Data Preparation with SageMaker Data Wrangler (Part 4)

aws
ml
sagemaker
A detailed guide on AWS SageMaker Data Wrangler to prepare data for machine learning models. This is a five parts series where we will prepare, import, explore, process, and export data using AWS Data Wrangler. You are reading Part 4:Preprocess data using Data Wrangler.
Published

May 25, 2022

Enviornment

This notebook is prepared with Amazon SageMaker Studio using Python 3 (Data Science) Kernel and ml.t3.medium instance.

About

This is a detailed guide on using AWS SageMaker Data Wrangler service to prepare data for machine learning models. SageMaker Data Wrangler is a multipurpose tool with which you can * import data from multiple sources * explore data with visualizations * apply transformations * export data for ml training

This guide is divided into five parts * Part 1: Prepare synthetic data and place it on multiple sources * Part 2: Import data from multiple sources using Data Wrangler * Part 3: Explore data with Data Wrangler visualizations * Part 4: Preprocess data using Data Wrangler (You are here) * Part 5: Export data for ML training

Part 4: Preprocess data using Data Wrangler

We will continue from where we left in part-3. Open customer-churn.flow file in AWS SageMaker Data Wrangler console. Once opened our flow will look like this

customer-churn.png

We will add the following transformations to our code.

  • Remove redundant columns
  • Remove features with low predictive power
  • Transform feature values to correct format
  • Encode categorical features
  • Move the target label to the start

Remove redundant columns

When we made joins between tables (see part-2) it resulted in some redundant columns CustomerID_* . We will remove them first. For this click on plus sign beside 2nd Join, and select Add Transform. From the next transform UI clink Add Step and then search for transformer Manage Column. Inside Manage Columns transformer select

  • Transform = Drop Column
  • Columns to drop = CustomerID_0, CustomerID_1

Click preview and Add. drop-columns.png

Remove features with low predictive power

In part-3 we used Quick Model to get the predictive power of features. When we analyze features with low importance we find that Phone is one such feature that does not hold much information for the model. For a model, a phone number is just some random collection of numbers and does not hold any meaning. There are other features with low importance too but they still hold some information for the model. So let’s drop Phone. The steps will be same as in the last part.

Transform feature values to correct format

Churn? is our target label but its value has an extra ‘.’ at the end. If we remove that symbol then it can easily be converted to a Boolean type. So let’s do that. From the transformers list this time choose Format String and select

  • Transform = Remove Symbols
  • Input Columns = Churn?
  • Symbols = .

Click Preview and Add.

format-strings.png

Now that the data is in the correct format (True/False) we can apply another transformer on it to convert it to Boolean feature.
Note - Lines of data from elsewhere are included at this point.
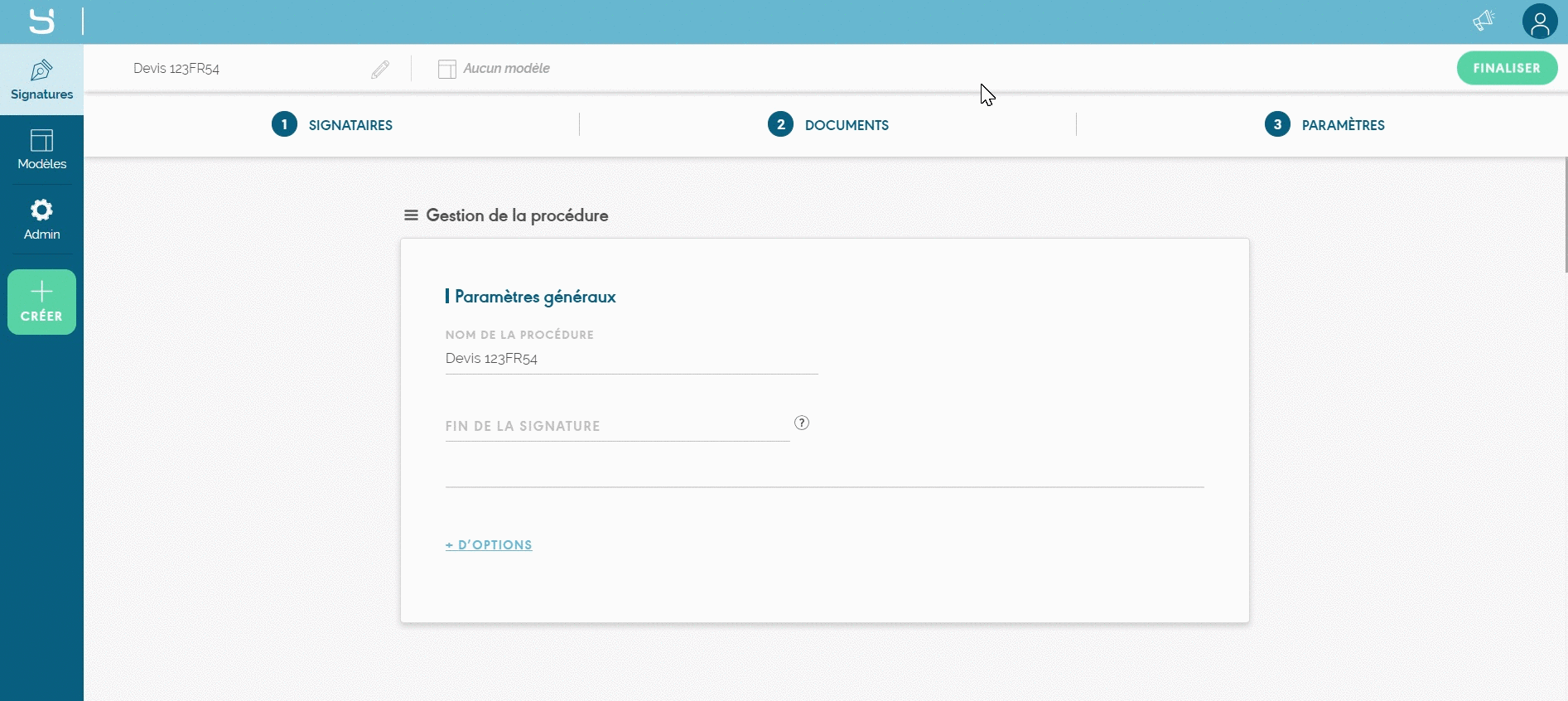
Task: Expand the + D'OPTIONS link
Action: pyautogui.click(x=489, y=544)
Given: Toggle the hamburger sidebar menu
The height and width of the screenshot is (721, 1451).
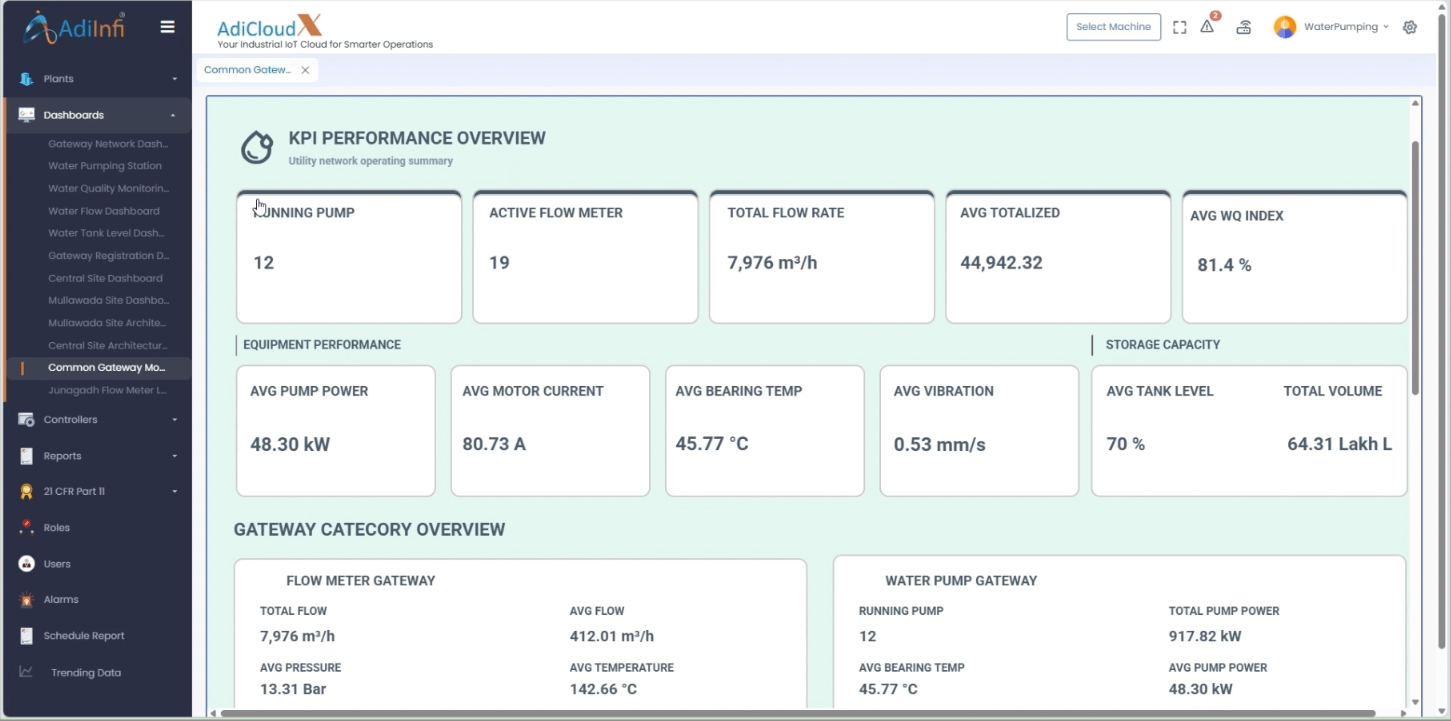Looking at the screenshot, I should 168,27.
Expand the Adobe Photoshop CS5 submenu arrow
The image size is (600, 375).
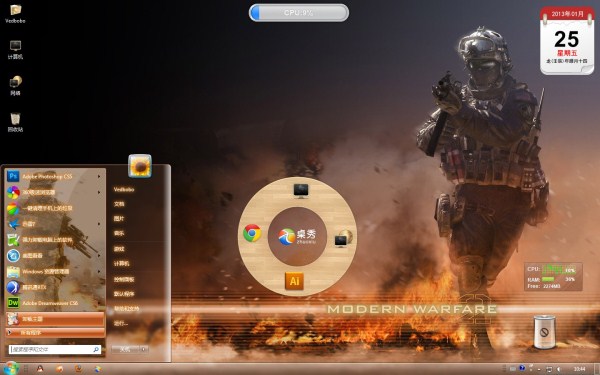point(99,176)
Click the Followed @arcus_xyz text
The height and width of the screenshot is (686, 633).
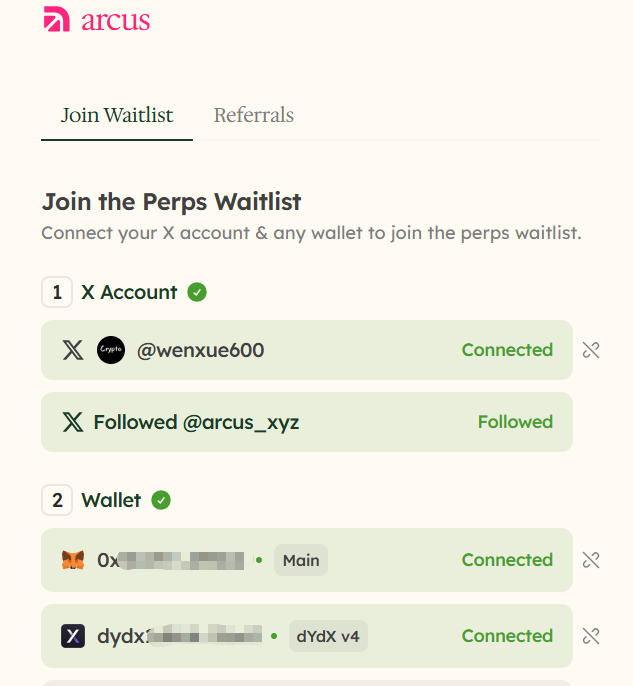[x=196, y=423]
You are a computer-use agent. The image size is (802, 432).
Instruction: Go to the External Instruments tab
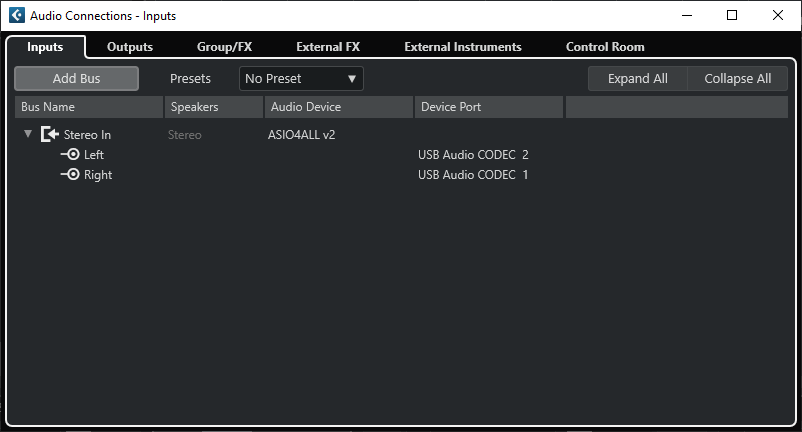pos(463,47)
So select PARSE COLUMN AS TYPE transformer and configure

  • Column = Churn?
  • From = String
  • To = Boolean

Click Preview and then Add.

Encode categorical features

At this point we have only two columns with String datatype: State and Area Code. If we look at the Area Code it has high variance and little feature importance. It is better to drop this feature. So Add another transformer and drop Area Code. For State we will apply one-hot encoding. So for this select transformer Encode Categorical and configure

  • Transform = One-hot encode
  • Input Columns = State
  • Output style = Columns

Leave the rest of the options as default. Click Preview and Add.

one-hot-encode.png

Move the target label to the start

SageMaker requires that the target label should be the first column in the dataset. So add another transformer Manage columns and configure

  • Transform = Move column
  • Move Type = Move to start
  • Column to move = Churn?

move-target.png

Evaluate model performance

We have done some key transformations. We can use Quick Model again to analyze the model performance at this point. We have done a similar analysis in part-3 so let’s do it again and compare the results. From the last transformation step, click plus sign and choose Add Analysis

quick_model_2.png

We can see from the results that these transformations have a positive impact on the model performance and the F1 score has moved up from 0.841 to 0.861.

Summary

In this post we have seen how we can apply a transformation to our data and can use Quick Model to quickly analyze the model performance. customer-churn-p4.flow file used in this post can be found on the GitHub here. In the next post, we will discuss how to export data from Data Wrangler to different destinations.